To safeguard against similar events, Xygeni has committed to enforcing release immutability across its repositories, hardening repository permissions, requiring cryptographically signed commits for maintainers, and restricting write access to a limited group of administrators.

The vendor advises customers to update their workflows to pin to a safe commit SHA, audit continuous integration (CI) logs, and rotate any secrets exposed to CI runners during the exposure period.

Incident timeline analysis

Xygeni continues to investigate the exact method used to obtain the private key, noting that .pem files can be exposed through misconfigured workflows, local developer environment access, or insecure secret storage.

One of the first public indicators of the event came on March 9 via StepSecurity CEO Varun Sharma. Sharma detailed that on March 3, 2026, an unauthorized party with maintainer and GitHub App token access injected a reverse shell into the official action, disguising the code as a scanner telemetry step. While the pull requests carrying the code were closed without merging, moving the v5 shortcut tag meant anyone referencing the tag ran the implant for seven days (March 3–10).
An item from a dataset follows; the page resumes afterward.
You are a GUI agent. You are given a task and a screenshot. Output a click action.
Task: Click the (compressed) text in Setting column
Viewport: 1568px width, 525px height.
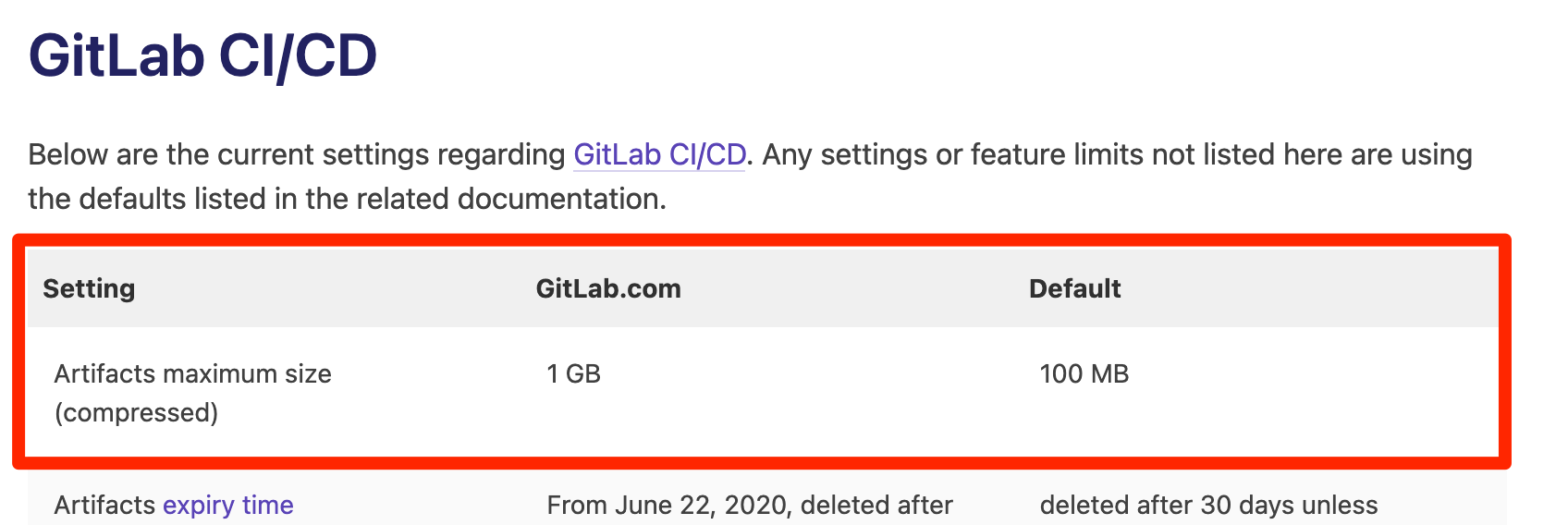[136, 413]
The primary mechanism for the incident, Sharma observed, was the mutable v5 tag, which anyone with write access could point to an arbitrary commit. Although Xygeni acted quickly to close the initial pull requests and delete associated workflows from the repository, Sharma stated the initial March 9 remediation still included the v5 tag. Complete remediation occurred on March 10 after StepSecurity reported the oversight.

Sharma noted that closing the pull requests and deleting workflows did not mitigate the active exposure because the v5 tag was the core delivery mechanism. Any workflow running @v5 during this timeframe gave the unauthorized party a three-minute window of arbitrary command execution on the CI runner, granting potential access to the GITHUB_TOKEN, repository secrets, and source code.

Xygeni disputes certain aspects of this timeline, specifically regarding when the v5 tag was poisoned. The company noted that GitHub's repository activity logs do not record tag force-push events, making it difficult to verify the exact timing of the tag manipulation. Xygeni confirmed the tag was altered at some point between the commit creation and its discovery by the community on March 9.